Kubilai no hizo nunca ningún comentario sobre el orden de mis visitas a los varios ministros, aunque podía haber imaginado que yo empezaría con el más alto de todos: el primer ministro Achmad-az-Fenaket de quien he hablado ya tan a menudo. Pero yo hubiera preferido prescindir totalmente del árabe, especialmente después de haber recibido noticias desagradables sobre él. De hecho no le pedí nunca audiencia y fue Achmad quien al final forzó la entrevista. Me envió un criado con un malhumorado mensaje, pidiéndome que apareciera ante él y recogiera mi salario de sus propias manos, en su calidad de ministro de Finanzas. Supongo que se molestó al ver que el dinero se iba acumulando y que yo no aprovechaba las fiestas de Año Nuevo para saldar esta cuenta. Desde que el gran kan me había tomado a su servicio no me había preocupado de preguntar quién debía pagarme, ni incluso qué cantidad se me pagaría, porque hasta el momento no había necesitado ni un simple bagatino, o qian, como se llamaba la unidad monetaria más pequeña de Kitai. Tenía una casa elegante, comía bien y me daban todo lo que necesitaba; además no podía imaginarme en qué gastaría dinero si dispusiese de él.
Antes de obedecer la orden de Achmad fui a preguntar a mi padre si las empresas de la Compagnia Polo continuaban con problemas burocráticos y en caso afirmativo si deseaba que abordara el tema con el obstructivo árabe. No encontré a mi padre en su estancia y fui a la de mi tío. Estaba reclinado en un sofá y una de sus sirvientes le afeitaba.

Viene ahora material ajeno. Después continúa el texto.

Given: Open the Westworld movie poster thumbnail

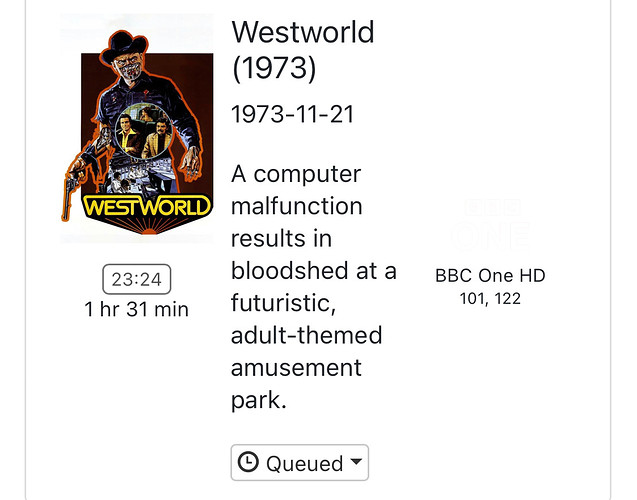Looking at the screenshot, I should (137, 128).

—¿Qué significa esto, tío Mafio? —exclamé —. ¡Te estás quitando tu barba de viajero!
¿Por qué?
Él me respondió a través de la espuma:
—Nosotros tendremos que tratar principalmente con mercaderes han, y los han desprecian los pelos y los consideran signo propio de los bárbaros. Todos los árabes del ortaq llevan barba, he pensado que Nico y yo podríamos disfrutar de algunas ventajas si uno de los dos se presenta bien afeitado. Además, y para ser franco, hería mi vanidad que la barba de mi hermano mayor conservara su color natural y que la mía fuera tan gris como la de Narices.